Diffusion magnetic resonance imaging (dMRI) has become a popular technique to detect brain white matter structure. However, imaging noise, imaging artifacts, and modeling techniques, etc., create many uncertainties, which may generate misleading information for further analysis or applications, such as surgical planning. Therefore, how to analyze, effectively visualize, and reduce these uncertainties become very important research questions. In this dissertation, we present both rank-k decomposition and direct decomposition approaches based on spherical deconvolution to decompose the fiber directions more accurately for high angular resolution diffusion imaging (HARDI) data, which will reduce the uncertainties of the fiber directions. By applying volume rendering techniques to an ensemble of 3D orientation distribution function (ODF) glyphs, which we call SIP functions of diffusion shapes, one can elucidates the complex heteroscedastic structural variation in these local diffusion shapes. Furthermore, we quantify the extent of this variation by measuring the fraction of the volume of these shapes, which is consistent across all noise levels, the certain volume ratio. To better understand the uncertainties in white matter fiber tracks, we propose three metrics to quantify the differences between the results of diffusion tensor magnetic resonance imaging (DT-MRI) fiber tracking algorithms: the area between corresponding fibers of each bundle, the Earth Mover's Distance (EMD) between two fiber bundle volumes, and the current distance between two fiber bundle volumes.
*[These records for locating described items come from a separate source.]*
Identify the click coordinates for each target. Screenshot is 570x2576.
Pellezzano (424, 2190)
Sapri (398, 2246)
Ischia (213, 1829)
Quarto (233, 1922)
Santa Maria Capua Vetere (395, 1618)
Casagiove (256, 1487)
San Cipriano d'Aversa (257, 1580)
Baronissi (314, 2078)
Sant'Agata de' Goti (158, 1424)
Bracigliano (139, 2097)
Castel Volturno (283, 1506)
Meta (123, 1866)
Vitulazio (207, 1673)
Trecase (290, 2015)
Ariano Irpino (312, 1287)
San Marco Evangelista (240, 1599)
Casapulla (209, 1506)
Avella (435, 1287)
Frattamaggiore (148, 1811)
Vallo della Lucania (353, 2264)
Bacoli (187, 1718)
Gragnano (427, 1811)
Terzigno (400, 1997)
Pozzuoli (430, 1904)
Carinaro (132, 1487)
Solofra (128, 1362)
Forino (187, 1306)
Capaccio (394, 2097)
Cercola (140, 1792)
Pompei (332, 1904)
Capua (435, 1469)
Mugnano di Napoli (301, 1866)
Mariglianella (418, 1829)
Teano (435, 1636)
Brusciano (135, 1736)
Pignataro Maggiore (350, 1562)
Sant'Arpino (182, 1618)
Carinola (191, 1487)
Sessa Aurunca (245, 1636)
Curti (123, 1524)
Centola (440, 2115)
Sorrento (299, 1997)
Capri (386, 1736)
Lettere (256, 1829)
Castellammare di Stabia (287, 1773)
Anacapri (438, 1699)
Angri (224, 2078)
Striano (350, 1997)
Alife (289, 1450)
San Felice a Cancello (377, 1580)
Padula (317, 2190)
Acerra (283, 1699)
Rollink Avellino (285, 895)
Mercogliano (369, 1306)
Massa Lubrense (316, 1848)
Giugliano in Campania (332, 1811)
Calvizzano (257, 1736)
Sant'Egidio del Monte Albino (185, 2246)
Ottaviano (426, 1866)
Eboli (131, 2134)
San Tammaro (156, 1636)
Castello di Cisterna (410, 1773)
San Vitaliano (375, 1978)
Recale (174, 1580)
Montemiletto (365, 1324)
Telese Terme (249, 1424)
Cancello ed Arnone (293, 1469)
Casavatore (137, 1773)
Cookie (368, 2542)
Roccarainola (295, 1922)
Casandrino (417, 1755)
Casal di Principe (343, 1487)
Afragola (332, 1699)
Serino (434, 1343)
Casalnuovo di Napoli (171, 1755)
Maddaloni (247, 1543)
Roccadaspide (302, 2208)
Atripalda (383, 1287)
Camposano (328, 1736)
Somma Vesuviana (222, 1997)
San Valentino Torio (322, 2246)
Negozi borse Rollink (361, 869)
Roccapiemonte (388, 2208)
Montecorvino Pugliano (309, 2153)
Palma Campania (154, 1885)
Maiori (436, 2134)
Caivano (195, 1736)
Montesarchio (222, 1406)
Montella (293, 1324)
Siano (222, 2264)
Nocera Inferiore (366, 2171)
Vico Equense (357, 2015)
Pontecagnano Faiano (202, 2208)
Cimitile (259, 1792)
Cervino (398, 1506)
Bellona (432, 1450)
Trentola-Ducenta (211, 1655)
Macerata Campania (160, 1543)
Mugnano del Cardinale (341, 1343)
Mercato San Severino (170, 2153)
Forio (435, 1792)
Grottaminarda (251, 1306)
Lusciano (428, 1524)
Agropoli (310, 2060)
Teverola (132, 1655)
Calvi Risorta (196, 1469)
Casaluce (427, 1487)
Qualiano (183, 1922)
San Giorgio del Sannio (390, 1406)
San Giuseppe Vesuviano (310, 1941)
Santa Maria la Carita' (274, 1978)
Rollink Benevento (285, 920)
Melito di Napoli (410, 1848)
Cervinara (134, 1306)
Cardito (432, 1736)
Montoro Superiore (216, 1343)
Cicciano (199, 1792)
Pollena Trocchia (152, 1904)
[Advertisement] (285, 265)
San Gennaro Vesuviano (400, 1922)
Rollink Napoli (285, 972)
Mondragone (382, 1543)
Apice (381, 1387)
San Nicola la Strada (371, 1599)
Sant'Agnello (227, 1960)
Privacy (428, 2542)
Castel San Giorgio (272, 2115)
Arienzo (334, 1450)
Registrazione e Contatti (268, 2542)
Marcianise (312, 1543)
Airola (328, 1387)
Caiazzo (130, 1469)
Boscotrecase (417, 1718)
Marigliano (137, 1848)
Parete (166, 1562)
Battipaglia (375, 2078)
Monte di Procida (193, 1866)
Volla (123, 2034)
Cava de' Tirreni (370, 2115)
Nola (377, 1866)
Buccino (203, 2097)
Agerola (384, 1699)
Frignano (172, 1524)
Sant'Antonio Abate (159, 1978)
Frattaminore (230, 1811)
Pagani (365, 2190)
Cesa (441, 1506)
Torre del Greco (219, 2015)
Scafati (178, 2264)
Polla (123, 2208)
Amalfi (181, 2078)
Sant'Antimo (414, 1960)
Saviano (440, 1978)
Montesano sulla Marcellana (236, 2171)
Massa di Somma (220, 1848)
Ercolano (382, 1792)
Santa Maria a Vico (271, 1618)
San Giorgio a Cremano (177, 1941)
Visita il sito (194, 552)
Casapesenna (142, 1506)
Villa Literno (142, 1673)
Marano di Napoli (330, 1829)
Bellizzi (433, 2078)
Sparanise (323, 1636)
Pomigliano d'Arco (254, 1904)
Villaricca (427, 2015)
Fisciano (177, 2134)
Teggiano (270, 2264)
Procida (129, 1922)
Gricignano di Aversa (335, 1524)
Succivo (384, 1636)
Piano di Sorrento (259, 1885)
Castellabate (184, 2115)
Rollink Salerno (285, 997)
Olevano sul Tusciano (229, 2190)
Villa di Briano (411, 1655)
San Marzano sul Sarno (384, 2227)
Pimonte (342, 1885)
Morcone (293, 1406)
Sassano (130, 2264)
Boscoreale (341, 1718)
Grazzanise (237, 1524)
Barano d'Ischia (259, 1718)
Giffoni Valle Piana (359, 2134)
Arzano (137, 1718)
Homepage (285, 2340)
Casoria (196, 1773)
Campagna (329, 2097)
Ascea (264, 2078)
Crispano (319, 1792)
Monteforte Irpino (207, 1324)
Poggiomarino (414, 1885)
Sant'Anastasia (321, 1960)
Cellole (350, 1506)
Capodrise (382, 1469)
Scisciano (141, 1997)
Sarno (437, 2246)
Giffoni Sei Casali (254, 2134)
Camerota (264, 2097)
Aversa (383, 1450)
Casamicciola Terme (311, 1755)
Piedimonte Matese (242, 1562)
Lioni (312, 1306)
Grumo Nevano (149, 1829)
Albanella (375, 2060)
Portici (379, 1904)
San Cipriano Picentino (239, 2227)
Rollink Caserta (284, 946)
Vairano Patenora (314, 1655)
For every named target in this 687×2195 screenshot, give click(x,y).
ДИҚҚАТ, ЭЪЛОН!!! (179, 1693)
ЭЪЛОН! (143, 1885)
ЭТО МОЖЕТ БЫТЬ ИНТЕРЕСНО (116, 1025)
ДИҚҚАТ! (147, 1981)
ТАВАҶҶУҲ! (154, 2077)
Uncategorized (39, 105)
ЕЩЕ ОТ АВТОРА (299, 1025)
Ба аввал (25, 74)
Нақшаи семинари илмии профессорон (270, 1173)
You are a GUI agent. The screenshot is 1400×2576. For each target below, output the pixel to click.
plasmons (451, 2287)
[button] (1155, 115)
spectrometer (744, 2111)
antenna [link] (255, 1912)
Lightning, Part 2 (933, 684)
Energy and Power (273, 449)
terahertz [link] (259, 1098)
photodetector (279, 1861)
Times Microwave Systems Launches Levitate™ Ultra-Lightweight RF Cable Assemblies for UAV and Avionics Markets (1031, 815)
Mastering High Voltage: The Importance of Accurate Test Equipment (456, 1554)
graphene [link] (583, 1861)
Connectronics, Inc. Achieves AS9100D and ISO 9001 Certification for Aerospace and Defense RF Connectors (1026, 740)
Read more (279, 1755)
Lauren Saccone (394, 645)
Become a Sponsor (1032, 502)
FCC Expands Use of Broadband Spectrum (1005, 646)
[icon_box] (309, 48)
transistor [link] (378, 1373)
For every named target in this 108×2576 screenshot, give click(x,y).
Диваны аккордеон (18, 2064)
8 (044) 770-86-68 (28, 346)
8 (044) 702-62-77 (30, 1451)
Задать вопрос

Based on these metrics, we discuss an interactive fiber track comparison visualization toolkit we have developed to visualize these uncertainties more efficiently. Physical phantoms, with high repeatability and reproducibility, are also designed with the hope of validating the dMRI techniques. In summary, this dissertation provides a better understanding about uncertainties in diffusion magnetic resonance imaging: where and how much are the uncertainties? How to reduce these uncertainties? How to possibly validate our algorithms?